QMRCosmographiae Introductio (Saint-Dié, 1507) was a book published in 1507 to accompany Martin Waldseemüller's printed globe and wall-map (Universalis Cosmographia), which were the first appearance of the name 'America'. Waldseemüller’s maps and book, along with his 1513 edition of Ptolemy’s Geography, were very influential and widely copied at the time.

That part of the page of the 1507 (September) edition of the Cosmographiae Introductio in which the name of America is proposed for the New World. From Narrative and critical history of America, Volume 2 by Justin Winsor.
It is widely held to have been written by Matthias Ringmann although some historians attribute it to Waldseemüller himself. The book includes the reason for using the name America in the wall map and the globe, and contains a Latin translation of the four journeys of Amerigo Vespucci as an appendix.

The full title of the book is: "Cosmographiae introductio cum quibusdam geometriae ac astronomiae principiis ad eam rem necessariis. Insuper quatuor Americi Vespucii navigationes. Universalis Cosmographiae descriptio tam in solido quam plano, eis etiam insertis, quae Ptholomaeo ignota a nuperis reperta sunt."

(translation: Introduction to Cosmography With Certain Necessary Principles of Geometry and Astronomy To which are added The Four Voyages of Amerigo Vespucci A Representation of the Entire World, both in the Solid and Projected on the Plane, Including also lands which were Unknown to Ptolemy, and have been Recently Discovered)[1]

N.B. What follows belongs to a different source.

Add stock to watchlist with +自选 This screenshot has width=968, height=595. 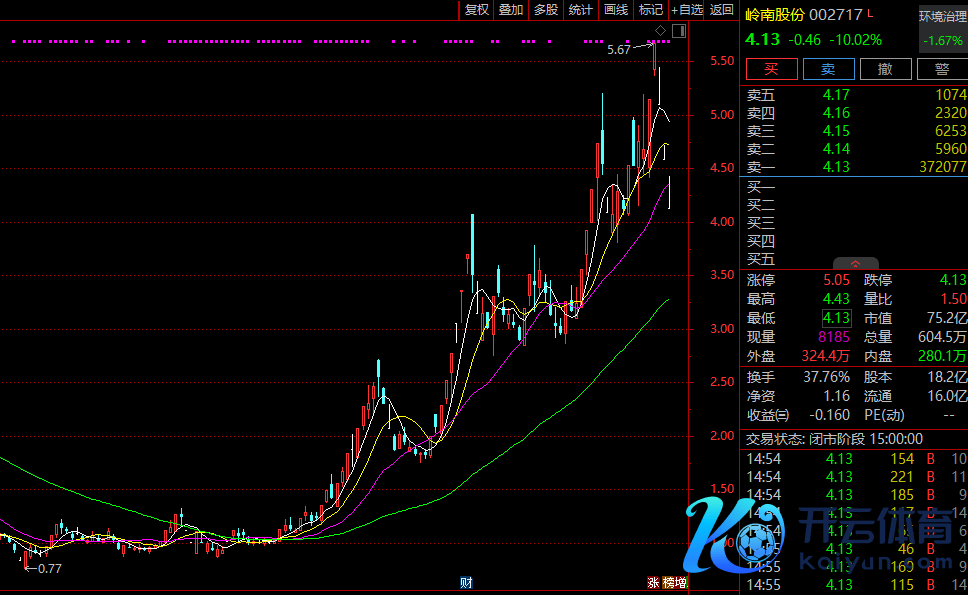(687, 10)
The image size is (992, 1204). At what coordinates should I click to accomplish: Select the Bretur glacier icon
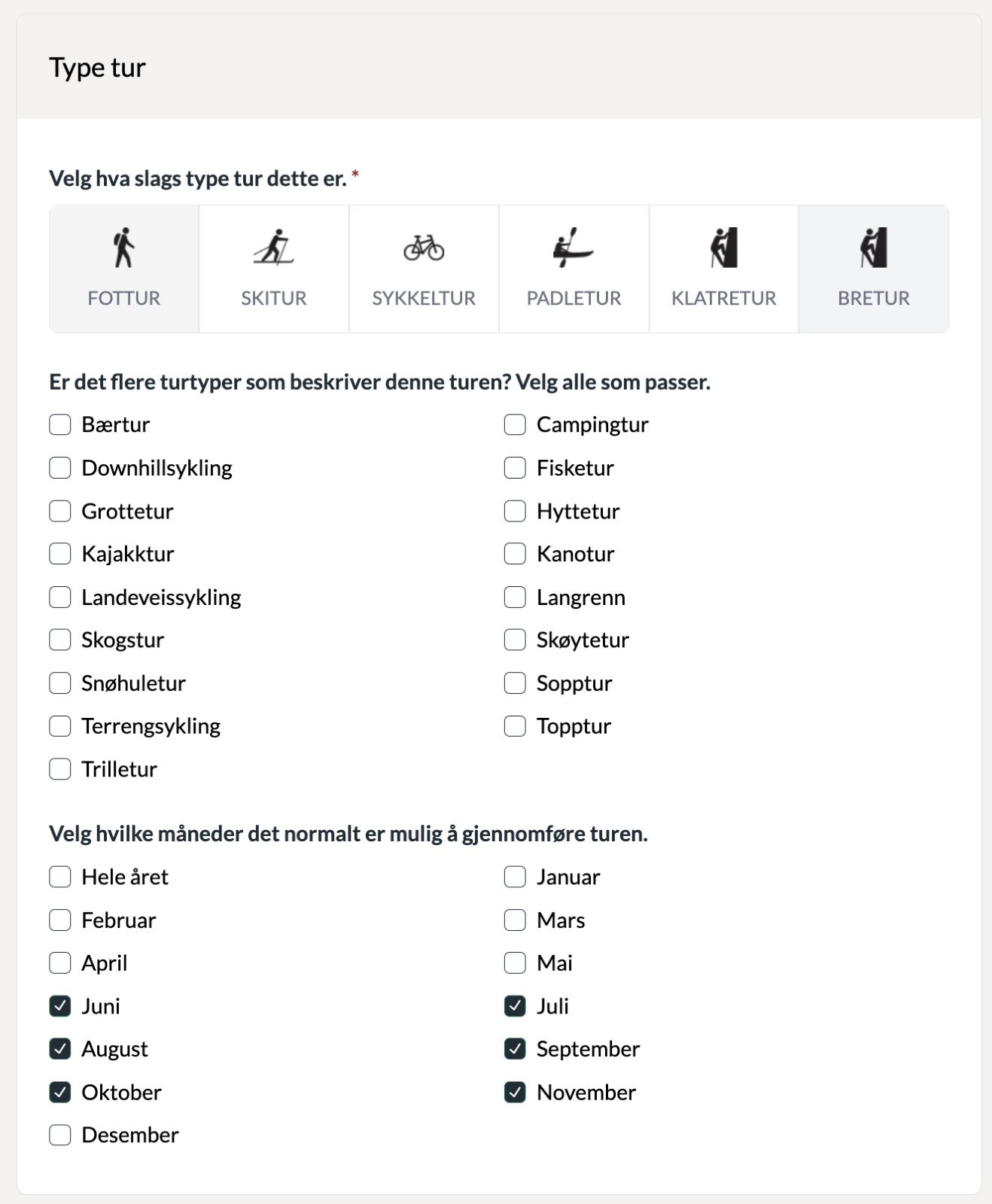(874, 248)
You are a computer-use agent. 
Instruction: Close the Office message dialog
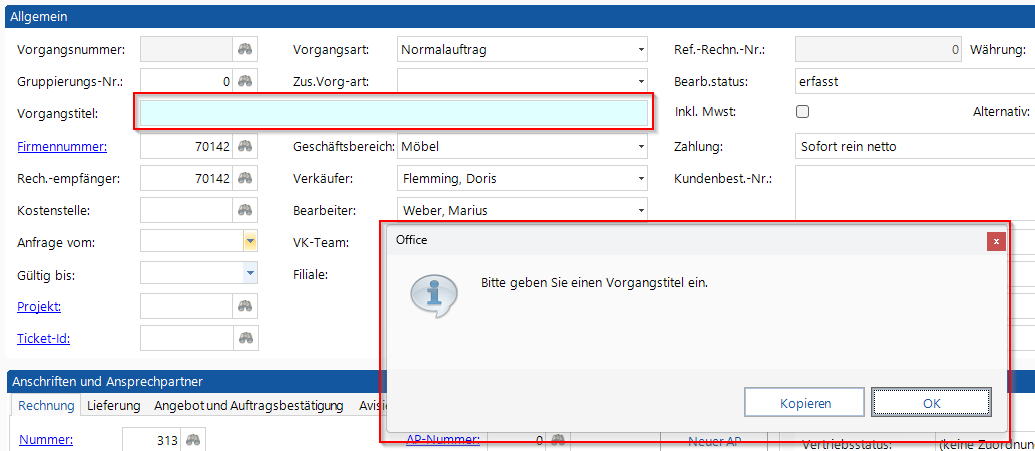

Universalis Cosmographia (map of 1507)
The map of the world in 1507, entitled "Universalis cosmographia secundum Ptholomaei traditionem et Americi Vespucii aliorumque lustrationes", was published in an edition of 1000 copies, of which it seems only a single copy survives. The surviving copy was found in the library of Prince von Waldburg-Wolfegg-Waldsee in the Castle of Wolfegg in Württemberg. It was bought by the Library of Congress in 2001. This preservation seems to be due the several sheets being bound into a single cover by the cartographer, Johannes Schöner.

The map consists of twelve sections printed from woodcuts combined with metal types, each measuring 18 x 24.5 inches (46 x 62 cm). Each section is one of four, that form one of three zones. The map uses a modified Ptolemaic coniform projection with curved meridians to depict the entire surface of the Earth.